C'est hors de nos frontières que tout se décide
LE POUVOIR EUROPEEN SIEGE A BRUXELLES
COULISSES DE BRUXELLES
11 JUILLET 2013
Qui doit décider de la restructuration des banques de la zone euro dans la future union bancaire qui avance à grand pas ? La Banque centrale européenne, chargée de la surveillance bancaire, ne peut le faire, car son indépendance lui interdit de rendre des comptes.
La Commission a donc proposé hier qu’elle soit chargée de faire le ménage en cas de besoin.
Michel Barnier, le commissaire européen chargé des services financiers explique son projet dans l'entretien ci-dessous.
Pour rappel, l'union bancaire a été décidée en juin 2012 et devrait être achevée fin 2014, un record de vitesse rarement égalé dans l'histoire. Cette dernière proposition de la Commission est différentes de celle approuvée le mois dernier par les ministres des finances qui visait à créer un cadre national de résolution des crises bancaires .
Cette fois-ci, il s'agit du dernier étage de la fusée (le compromis franco-allemand du mois de mai portait justement sur cette question, même s'il n'abordait pas la question de la place de la Commission dans le système).
Pourquoi la Commission est-elle la mieux à même de restructurer une ou plusieurs banques en cas de nécessité?
La Commission fait partie du « mécanisme de résolution unique » mais ce n’est pas elle qui va restructurer les banques. Pour des raisons juridiques, Il faut une institution européenne pour déclencher la résolution, "pousser sur le bouton" si on veut dire les choses simplement. Dans le cadre du traité actuel, la solution la plus sûre est que ce soit la Commission qui joue ce rôle. Mais elle le fera sur la base d'une recommandation du « Conseil de Résolution unique » qui préparera et mettra en œuvre les plans de restructuration.
Pourquoi ne pas créer une autorité européenne de résolution ad hoc?
Au-delà des mots, agence, conseil ou autorité, c'est bien ce que nous faisons sur le fond! Une des leçons de la crise c'est que la supervision de banques actives dans plusieurs pays par des autorités nationales juxtaposées est moins efficace qu'une approche intégrée.
C'est pourquoi nous avons proposé l'an passé de confier cette mission à la Banque Centrale Européenne au sein de la Zone Euro. Ce problème est encore plus aigu en cas de difficultés ou de crise dans une banque. Depuis 5 ans, nous avons bien vu que la gestion des difficultés bancaires par les autorités nationales a rendu plus complexe et plus longue leur résolution et in fine plus couteuses pour les contribuables.

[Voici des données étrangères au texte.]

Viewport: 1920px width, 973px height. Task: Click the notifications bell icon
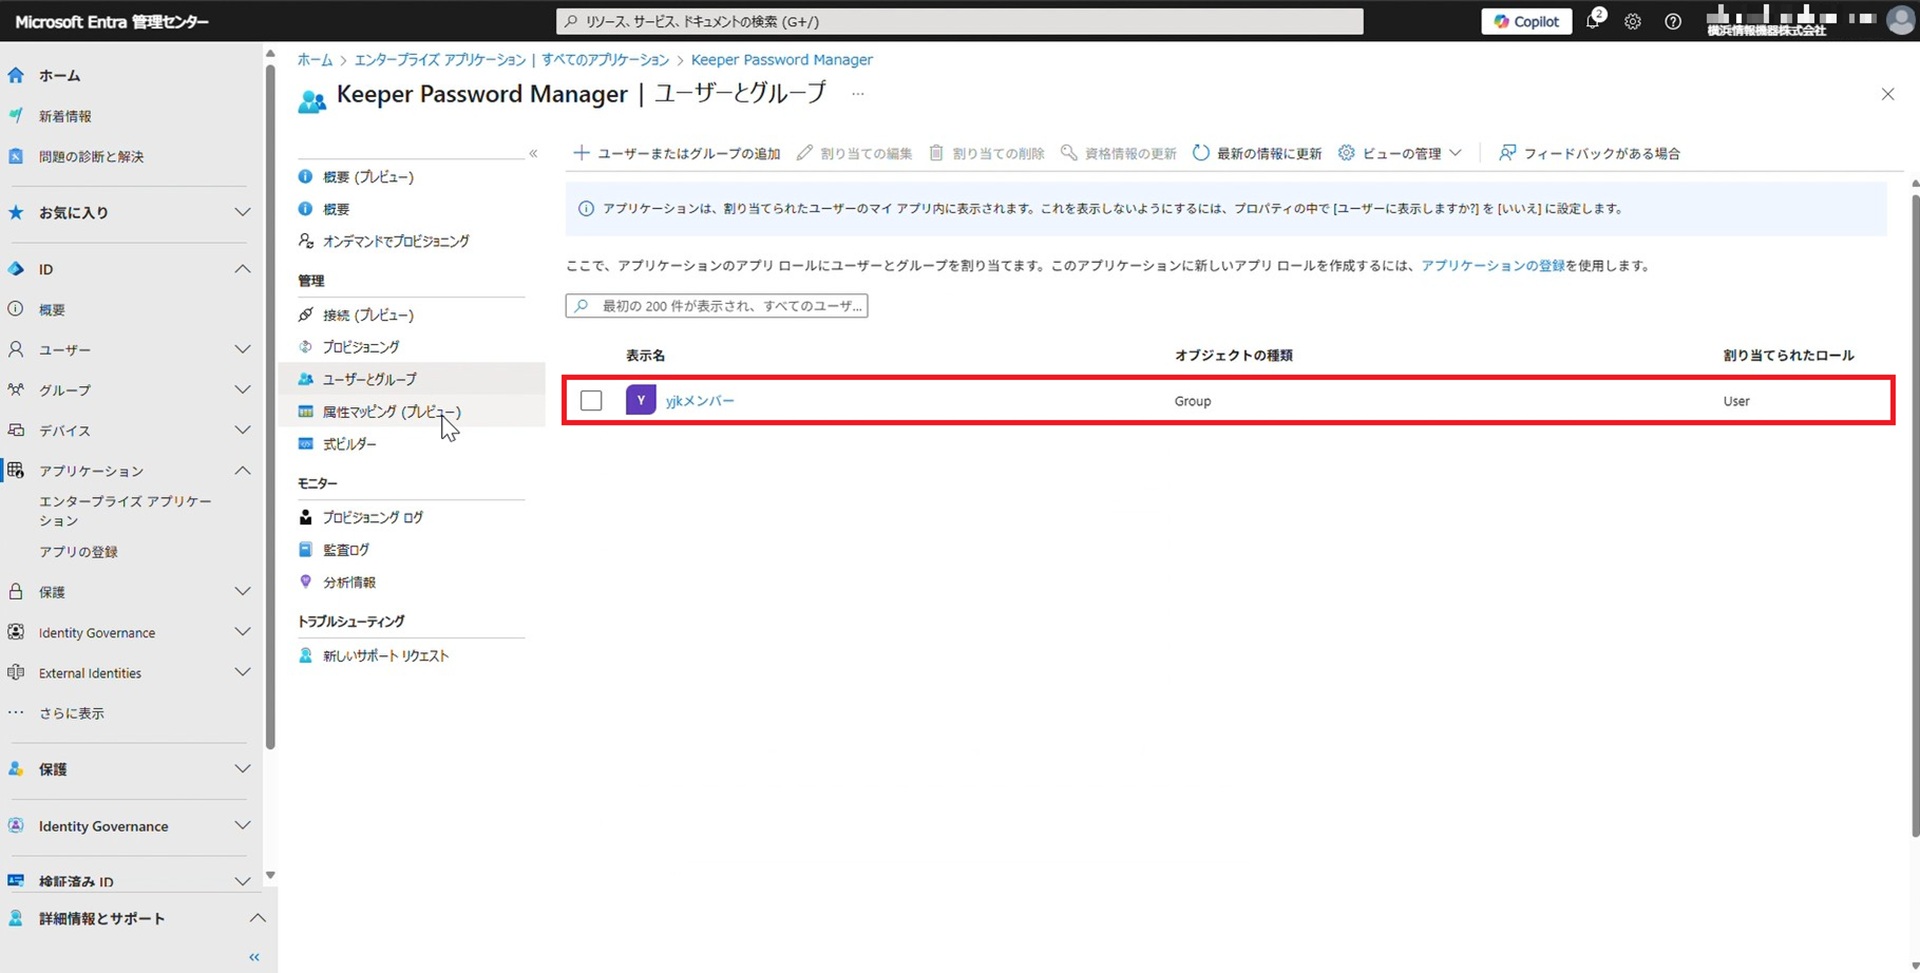click(1592, 21)
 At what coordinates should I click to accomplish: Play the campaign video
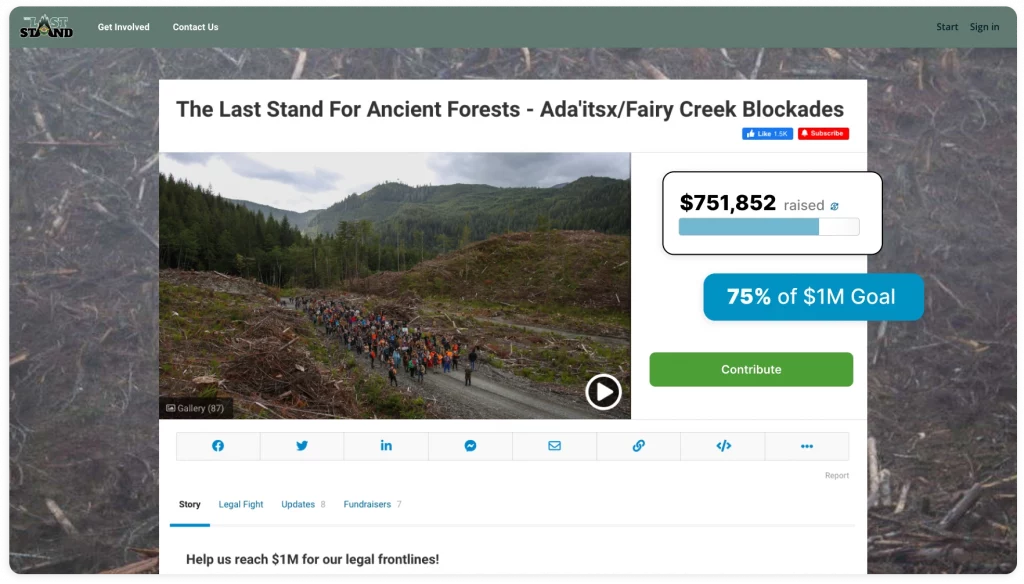(x=603, y=392)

C'est cela que nous voulons changer avec le Conseil de Résolution qui agira en lien étroit avec les autorités nationales.
Certains pays, dont l'Allemagne, estiment que l'on ne peut confier la résolution des crises bancaires à la Commission sans modifier les traités européens.
Ma proposition est tout à fait en ligne avec les traités et notamment avec l'article 114 sur le bon fonctionnement du marché unique. Une zone euro qui fonctionne est essentielle pour le Marché unique. Encore une fois, il ne s’agit pas de confier à la Commission la résolution des crises bancaires, il s’agit d’établir un mécanisme pour résoudre ensemble une crise, comme nous avons établi un mécanisme pour superviser ensemble les banques.
La Commission pourra-t-elle faire appel au Mécanisme européen de stabilité pour recapitaliser une banque alors que celui-ci fonctionne avec la garantie des budgets nationaux?
Tout ce que nous faisons, la proposition d'aujourd'hui mais aussi toutes les règles que nous avons adopté ces 3 dernières années pour renforcer le système bancaire, c'est précisément pour éviter de devoir utiliser de l'argent public pour venir à la rescousse des banques. Pour faire en sorte que les contribuables n’aient plus à payer pour les banques.
Le mécanisme unique de résolution prévoit un fond européen de résolution qui mutualisera les fonds nationaux privés financés par les banques (entre 60 et 70 milliards d’euros). On ne peut jamais exclure qu'un besoin d'argent public soit aussi nécessaire mais de telles situations ont vocation à devenir exceptionnelles.
Si cela est nécessaire, ce financement devra respecter les règles sur les aides d’Etats et pour le MES, les règles de mise en œuvre de cet instrument qui exigent l’unanimité des Etats. Le Mécanisme de résolution unique ne change pas cela.